With this approach, we don’t upgrade our customers in the traditional sense of applying code changes to an existing production environment. Instead, we instantiate a new customer DU, including a new release of OpenStack, and cut everyone over to the new DU. This approach is what enabled us to perform painless upgrades from the Havana to the Juno release of OpenStack for all our customers.

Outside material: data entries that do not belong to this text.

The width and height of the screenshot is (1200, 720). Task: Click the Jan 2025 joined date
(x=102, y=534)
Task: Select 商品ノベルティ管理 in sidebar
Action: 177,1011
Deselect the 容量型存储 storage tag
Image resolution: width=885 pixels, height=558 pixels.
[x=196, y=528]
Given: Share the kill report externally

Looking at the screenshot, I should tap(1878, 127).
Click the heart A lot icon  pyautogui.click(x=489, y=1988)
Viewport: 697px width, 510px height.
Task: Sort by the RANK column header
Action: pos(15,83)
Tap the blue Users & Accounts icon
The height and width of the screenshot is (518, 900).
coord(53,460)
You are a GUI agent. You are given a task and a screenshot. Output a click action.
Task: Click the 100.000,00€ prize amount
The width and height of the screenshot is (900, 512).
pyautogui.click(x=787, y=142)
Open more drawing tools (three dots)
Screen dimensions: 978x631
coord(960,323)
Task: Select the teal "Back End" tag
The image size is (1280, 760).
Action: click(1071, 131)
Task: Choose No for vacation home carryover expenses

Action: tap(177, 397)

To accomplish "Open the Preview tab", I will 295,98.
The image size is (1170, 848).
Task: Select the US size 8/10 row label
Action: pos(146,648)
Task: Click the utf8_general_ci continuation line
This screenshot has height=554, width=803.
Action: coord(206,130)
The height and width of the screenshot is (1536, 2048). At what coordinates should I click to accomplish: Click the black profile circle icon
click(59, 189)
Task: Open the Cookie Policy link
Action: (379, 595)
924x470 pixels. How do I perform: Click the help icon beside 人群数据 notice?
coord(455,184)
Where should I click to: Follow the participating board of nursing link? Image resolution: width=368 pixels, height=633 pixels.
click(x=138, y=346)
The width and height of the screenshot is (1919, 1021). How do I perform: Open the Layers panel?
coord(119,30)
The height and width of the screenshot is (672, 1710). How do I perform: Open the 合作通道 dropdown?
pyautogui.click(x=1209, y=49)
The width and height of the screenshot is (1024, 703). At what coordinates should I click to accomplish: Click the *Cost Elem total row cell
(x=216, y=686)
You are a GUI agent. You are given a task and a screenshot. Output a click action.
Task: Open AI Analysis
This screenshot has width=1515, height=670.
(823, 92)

It is worth noting that I have not talked about the on-premises tier. Here we are still using the traditional upgrade approach since we cannot assume that our customers are using Immutable Infrastructure or Blue/Green Deployment principles. Also, we follow a shared responsibility approach at this tier in which we upgrade the host agent or gateway but the customer has responsibility for upgrading their hypervisors and other parts of their infrastructure as needed.
Putting It All Together
Here’s what the high-level “upgrade” workflow looks like for Platform9:
- Use Snape to create new AMI-based instances for the standby Green DU
- Use Snape to apply networking configuration to the standby Green DU
- Use Snape to apply security management to the standby Green DU
- Use Ansible to install OpenStack services running target code release
- Use Ansible to apply Platform9 customer account information to standby Green DU
- Use Snape to install management software as needed for the standby Green DU
- Use Snape to run automated tests on standby Green DU
- Confirm that both Blue and Green deployments are running properly
- Cut customers over to the standby Green DU by rerouting requests from the Blue DU, using the Amazon Elastic Load Balancing (ELB) service
- Delete Blue DU including all instances
By automating these steps, focusing on being service oriented, and applying other cloud-native design patterns such as Immutable Infrastructure, Platform9 is able to take the pain out of upgrades while providing our customers with a stable cloud management platform. A stable platform such as this helps deliver new capabilities allowing those customers to continually innovate and to succeed.